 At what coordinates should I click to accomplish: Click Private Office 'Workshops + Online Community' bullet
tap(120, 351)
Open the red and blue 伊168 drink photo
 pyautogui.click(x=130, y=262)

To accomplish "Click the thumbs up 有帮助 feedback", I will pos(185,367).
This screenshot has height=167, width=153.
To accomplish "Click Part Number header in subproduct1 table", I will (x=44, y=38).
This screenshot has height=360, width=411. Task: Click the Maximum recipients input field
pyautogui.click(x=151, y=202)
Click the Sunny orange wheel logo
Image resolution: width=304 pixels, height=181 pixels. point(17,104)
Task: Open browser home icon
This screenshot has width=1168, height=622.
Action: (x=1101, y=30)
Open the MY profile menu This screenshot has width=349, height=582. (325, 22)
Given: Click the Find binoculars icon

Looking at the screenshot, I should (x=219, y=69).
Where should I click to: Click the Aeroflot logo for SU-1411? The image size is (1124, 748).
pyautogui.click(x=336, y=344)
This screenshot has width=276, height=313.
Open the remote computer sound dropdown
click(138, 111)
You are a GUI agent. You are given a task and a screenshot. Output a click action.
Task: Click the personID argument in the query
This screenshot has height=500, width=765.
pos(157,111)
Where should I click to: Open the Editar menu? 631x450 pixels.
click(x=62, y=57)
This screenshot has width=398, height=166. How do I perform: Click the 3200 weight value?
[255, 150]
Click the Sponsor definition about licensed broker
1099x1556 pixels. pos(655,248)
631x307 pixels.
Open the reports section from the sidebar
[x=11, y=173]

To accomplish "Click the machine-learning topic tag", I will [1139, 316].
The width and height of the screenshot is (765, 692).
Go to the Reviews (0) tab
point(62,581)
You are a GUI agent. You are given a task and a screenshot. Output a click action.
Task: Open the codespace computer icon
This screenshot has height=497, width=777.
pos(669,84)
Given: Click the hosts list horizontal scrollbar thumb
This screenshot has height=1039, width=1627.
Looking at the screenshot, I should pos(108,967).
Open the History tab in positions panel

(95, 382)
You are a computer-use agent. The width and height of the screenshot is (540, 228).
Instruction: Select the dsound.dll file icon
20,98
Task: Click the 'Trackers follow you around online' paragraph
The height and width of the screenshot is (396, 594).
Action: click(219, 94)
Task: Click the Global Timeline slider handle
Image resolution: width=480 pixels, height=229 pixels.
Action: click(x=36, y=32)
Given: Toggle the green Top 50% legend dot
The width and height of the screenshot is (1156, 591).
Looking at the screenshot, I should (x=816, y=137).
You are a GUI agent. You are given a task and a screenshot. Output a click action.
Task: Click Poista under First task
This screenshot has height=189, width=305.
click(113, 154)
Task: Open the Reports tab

**Task requirements**
Render each non-blank line of the rows above as a Markdown table with two columns, Number and Line. Number the lines in order, and leave out blank lines.

**Solution to this problem**
| Number | Line |
|---|---|
| 1 |  At what coordinates should I click to accomplish: Click Private Office 'Workshops + Online Community' bullet |
| 2 | tap(120, 351) |
| 3 | Open the red and blue 伊168 drink photo |
| 4 |  pyautogui.click(x=130, y=262) |
| 5 | To accomplish "Click the thumbs up 有帮助 feedback", I will pos(185,367). |
| 6 | This screenshot has height=167, width=153. |
| 7 | To accomplish "Click Part Number header in subproduct1 table", I will (x=44, y=38). |
| 8 | This screenshot has height=360, width=411. Task: Click the Maximum recipients input field |
| 9 | pyautogui.click(x=151, y=202) |
| 10 | Click the Sunny orange wheel logo |
| 11 | Image resolution: width=304 pixels, height=181 pixels. point(17,104) |
| 12 | Task: Open browser home icon |
| 13 | This screenshot has width=1168, height=622. |
| 14 | Action: (x=1101, y=30) |
| 15 | Open the MY profile menu This screenshot has width=349, height=582. (325, 22) |
| 16 | Given: Click the Find binoculars icon |
| 17 | Looking at the screenshot, I should (x=219, y=69). |
| 18 | Where should I click to: Click the Aeroflot logo for SU-1411? The image size is (1124, 748). |
| 19 | pyautogui.click(x=336, y=344) |
| 20 | This screenshot has width=276, height=313. |
| 21 | Open the remote computer sound dropdown |
| 22 | click(138, 111) |
| 23 | You are a GUI agent. You are given a task and a screenshot. Output a click action. |
| 24 | Task: Click the personID argument in the query |
| 25 | This screenshot has height=500, width=765. |
| 26 | pos(157,111) |
| 27 | Where should I click to: Open the Editar menu? 631x450 pixels. |
| 28 | click(x=62, y=57) |
| 29 | This screenshot has width=398, height=166. How do I perform: Click the 3200 weight value? |
| 30 | [255, 150] |
| 31 | Click the Sponsor definition about licensed broker |
| 32 | 1099x1556 pixels. pos(655,248) |
| 33 | 631x307 pixels. |
| 34 | Open the reports section from the sidebar |
| 35 | [x=11, y=173] |
| 36 | To accomplish "Click the machine-learning topic tag", I will [1139, 316]. |
| 37 | The width and height of the screenshot is (765, 692). |
| 38 | Go to the Reviews (0) tab |
| 39 | point(62,581) |
| 40 | You are a GUI agent. You are given a task and a screenshot. Output a click action. |
| 41 | Task: Open the codespace computer icon |
| 42 | This screenshot has height=497, width=777. |
| 43 | pos(669,84) |
| 44 | Given: Click the hosts list horizontal scrollbar thumb |
| 45 | This screenshot has height=1039, width=1627. |
| 46 | Looking at the screenshot, I should pos(108,967). |
| 47 | Open the History tab in positions panel |
| 48 | (95, 382) |
| 49 | You are a computer-use agent. The width and height of the screenshot is (540, 228). |
| 50 | Instruction: Select the dsound.dll file icon |
| 51 | 20,98 |
| 52 | Task: Click the 'Trackers follow you around online' paragraph |
| 53 | The height and width of the screenshot is (396, 594). |
| 54 | Action: click(219, 94) |
| 55 | Task: Click the Global Timeline slider handle |
| 56 | Image resolution: width=480 pixels, height=229 pixels. |
| 57 | Action: click(x=36, y=32) |
| 58 | Given: Toggle the green Top 50% legend dot |
| 59 | The width and height of the screenshot is (1156, 591). |
| 60 | Looking at the screenshot, I should (x=816, y=137). |
| 61 | You are a GUI agent. You are given a task and a screenshot. Output a click action. |
| 62 | Task: Click Poista under First task |
| 63 | This screenshot has height=189, width=305. |
| 64 | click(113, 154) |
| 65 | Task: Open the Reports tab |